Top      ToC       Page 11 
   o  The Access Point forwards the EAP message to its Authentication
      Server (the UTK RADIUS server).

   o  The UTK RADIUS server checks the realm to see if it is a local
      realm; since it isn't, the request is proxied to the .edu RADIUS
      server.

   o  The .edu RADIUS server verifies the realm; since it is not in a
      .edu subdomain, it proxies the request to the root server.

   o  The root RADIUS server proxies the request to the .nl RADIUS
      server, since the ".nl" domain is known to the root server.

   o  The .nl RADIUS server proxies the request to the surfnet.nl
      server, since it knows the SURFnet server.

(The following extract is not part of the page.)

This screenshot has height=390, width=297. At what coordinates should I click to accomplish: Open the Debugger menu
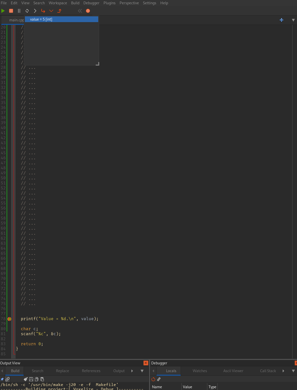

   o  The surfnet.nl RADIUS server decapsulates the EAP message and
      verifies the user credentials, since the user is known to SURFnet.

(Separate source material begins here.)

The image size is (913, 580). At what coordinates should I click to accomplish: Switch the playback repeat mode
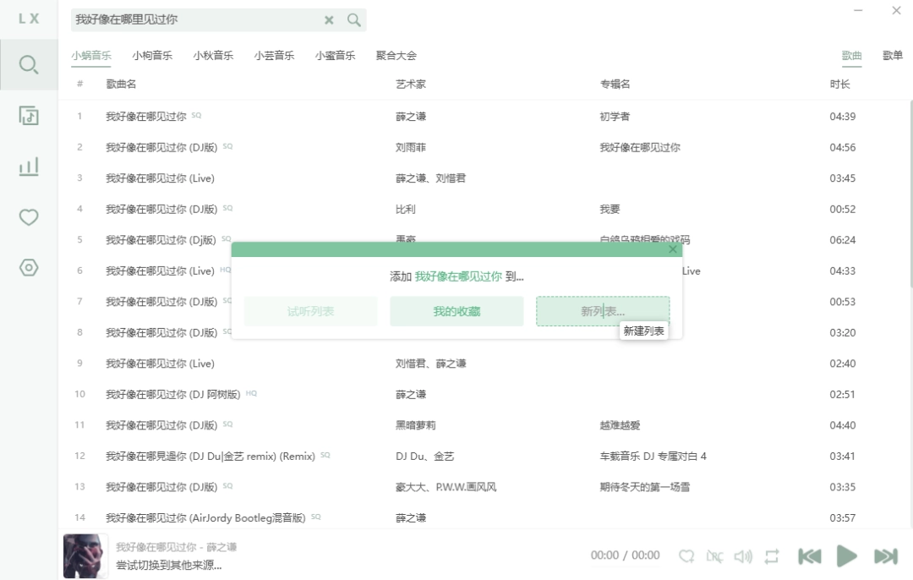point(771,555)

   o  The surfnet.nl RADIUS server informs the utk.edu server of the
      outcome of the authentication request (Access-Accept or Access-
      Reject) by proxying the outcome through the RADIUS hierarchy in
      reverse order.

   o  The UTK RADIUS server instructs the UTK Access Point to either
      accept or reject access based on the outcome of the
      authentication.

   Note: The depiction of the root RADIUS server is a simplification.
   In reality, the root server is distributed over three continents and
   each maintains a list of the top-level realms that a specific root
   server is responsible for.  This also means that, for
   intercontinental roaming, there is an extra proxy step from one root
   server to the other.  Also, the physical distribution of nodes
   doesn't need to mirror the logical distribution of nodes.  This helps
   with stability and scalability.

3.  Issues with Initial Trust Fabric

   While the hierarchical RADIUS architecture described in the previous
   section has served as the basis for eduroam operations for an entire
   decade, the exponential growth of authentications is expected to lead
   to, and has in fact in some cases already led to, performance and
   operations bottlenecks on the aggregation proxies.  The following
   sections describe some of the shortcomings and the resulting
   remedies.

Top      ToC       Page 12 
3.1.  Server Failure Handling

   In eduroam, authentication requests for roaming users are statically
   routed through preconfigured proxies.  The number of proxies varies:
   in a national roaming case, the number of proxies is typically 1 or 2
   (some countries deploy regional proxies, which are in turn aggregated
   by a national proxy); in international roaming, 3 or 4 proxy servers
   are typically involved (the number may be higher along some routes).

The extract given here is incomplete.